Show every line of the data below that includes the word "agent".
== Data extract ==
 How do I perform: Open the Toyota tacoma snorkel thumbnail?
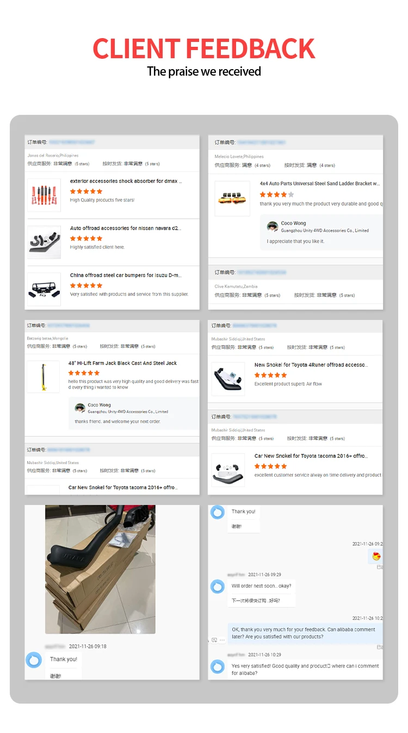coord(228,469)
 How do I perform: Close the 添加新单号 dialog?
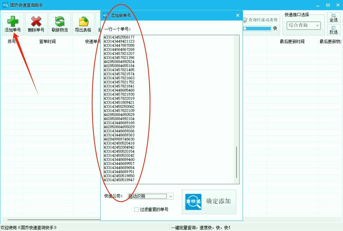pos(238,15)
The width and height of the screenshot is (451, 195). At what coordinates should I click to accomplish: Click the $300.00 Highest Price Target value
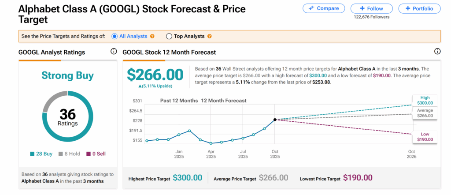pos(187,178)
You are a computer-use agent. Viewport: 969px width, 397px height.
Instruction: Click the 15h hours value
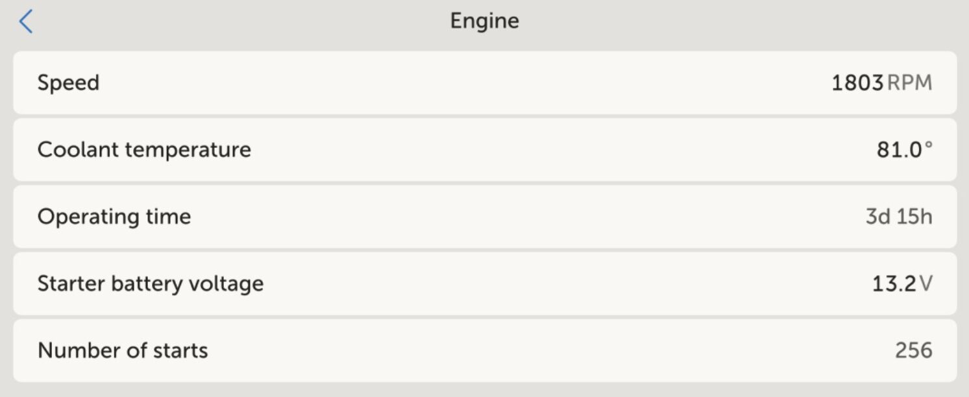point(914,217)

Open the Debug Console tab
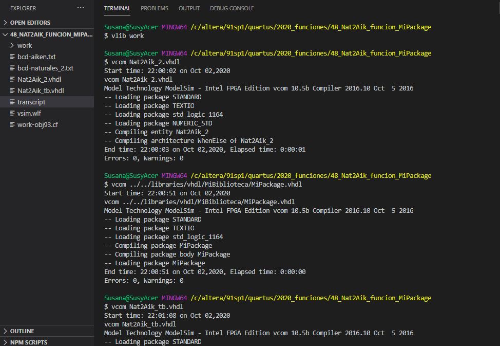click(x=232, y=8)
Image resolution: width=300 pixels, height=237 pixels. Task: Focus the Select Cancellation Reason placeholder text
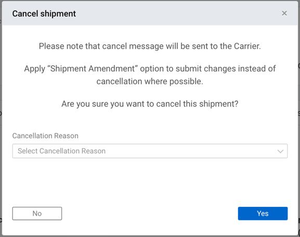click(x=61, y=151)
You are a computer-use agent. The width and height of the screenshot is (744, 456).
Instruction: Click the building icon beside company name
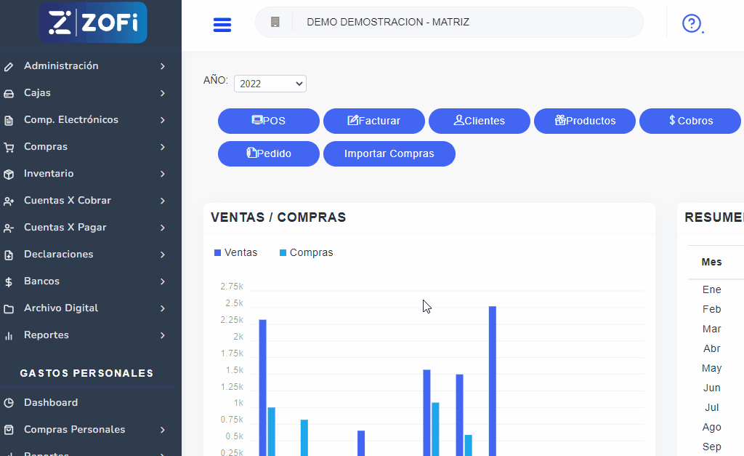(275, 23)
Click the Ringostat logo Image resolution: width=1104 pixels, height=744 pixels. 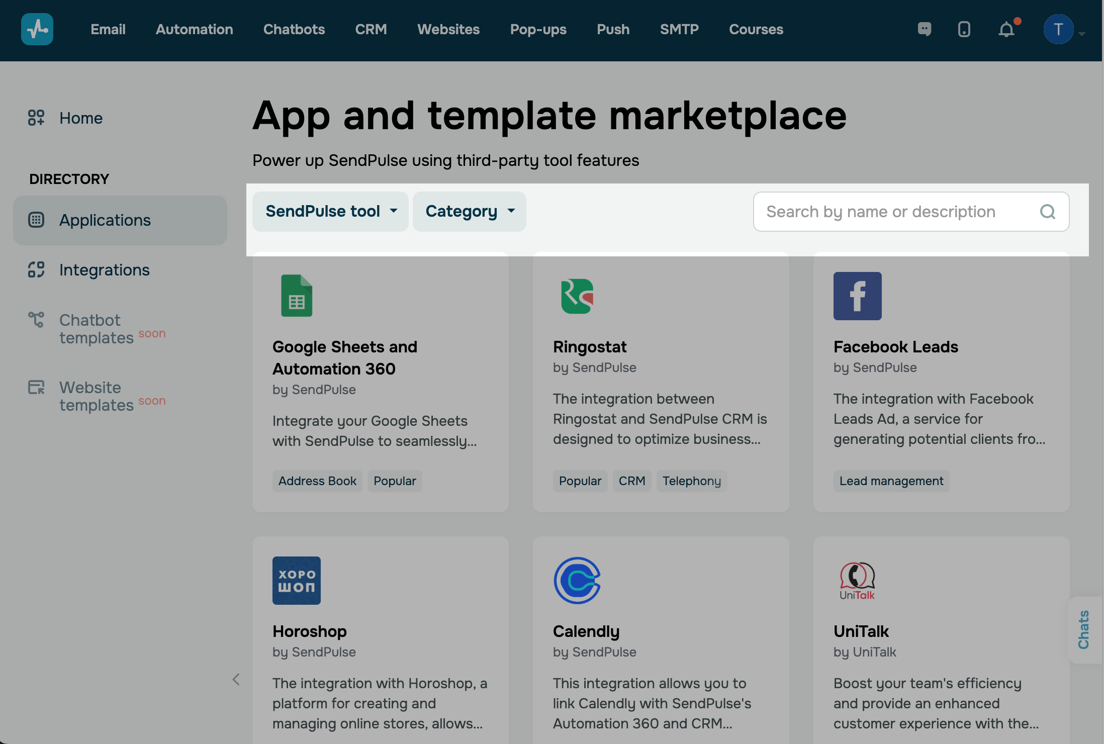[x=577, y=296]
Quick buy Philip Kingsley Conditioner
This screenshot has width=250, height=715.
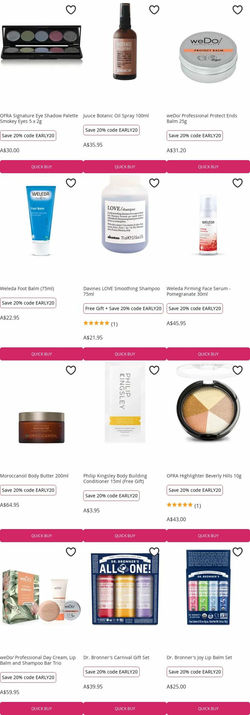point(125,536)
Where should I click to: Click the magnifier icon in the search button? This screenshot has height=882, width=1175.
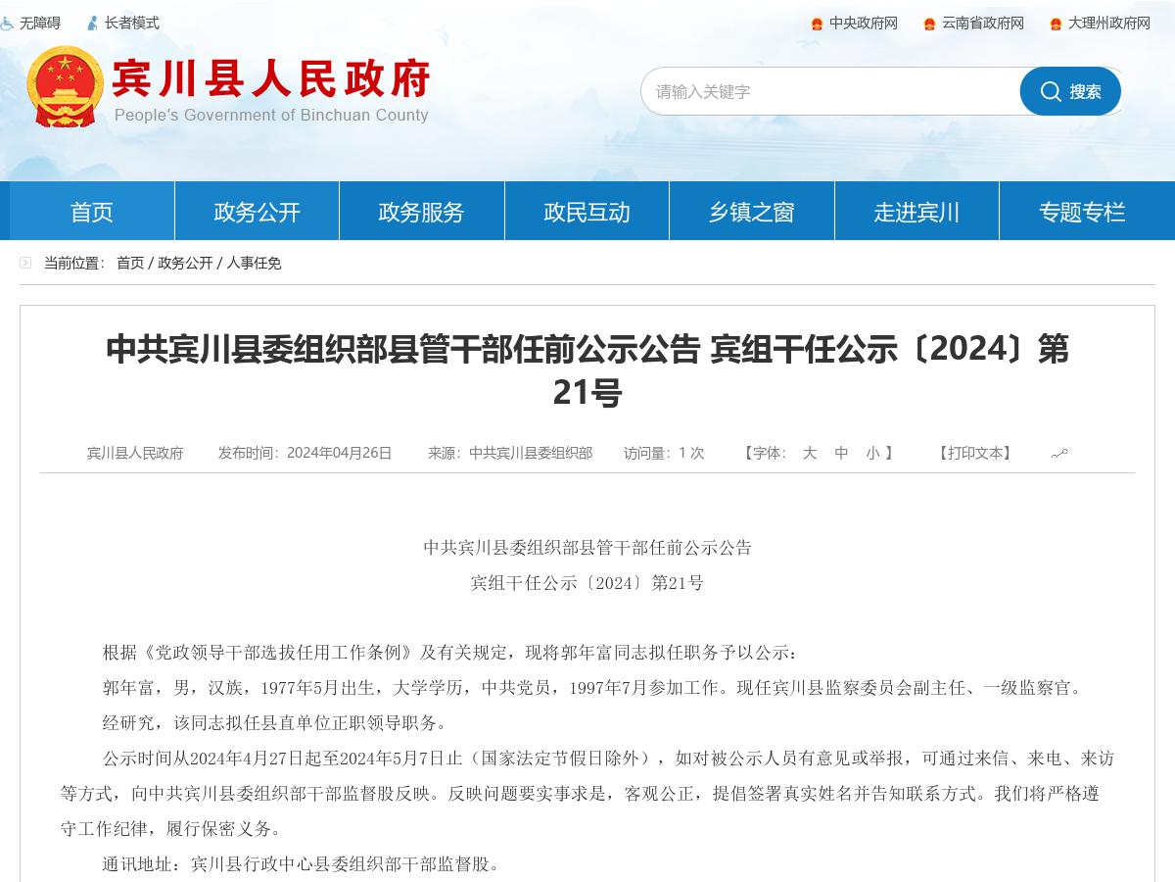pyautogui.click(x=1052, y=91)
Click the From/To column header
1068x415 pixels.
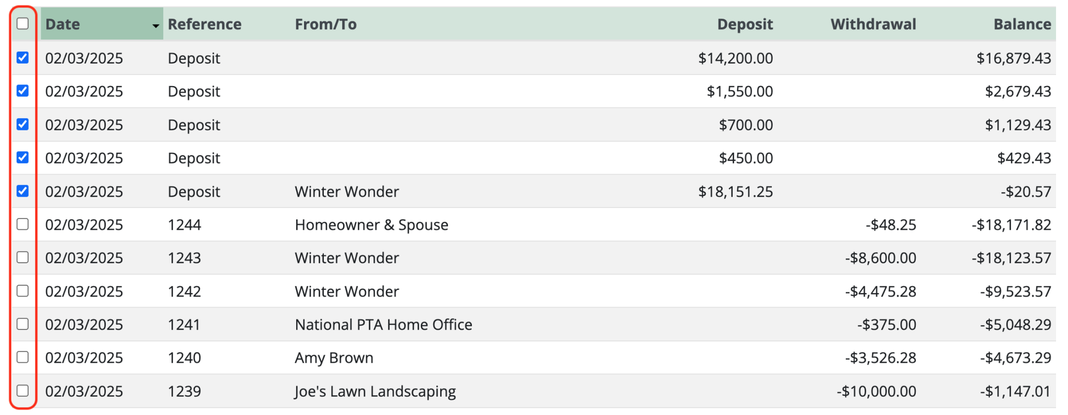pos(326,24)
===
Answer space:
You are a computer-use agent. Viewport: 969px width, 397px height.
You are a computer-use agent. The width and height of the screenshot is (744, 456).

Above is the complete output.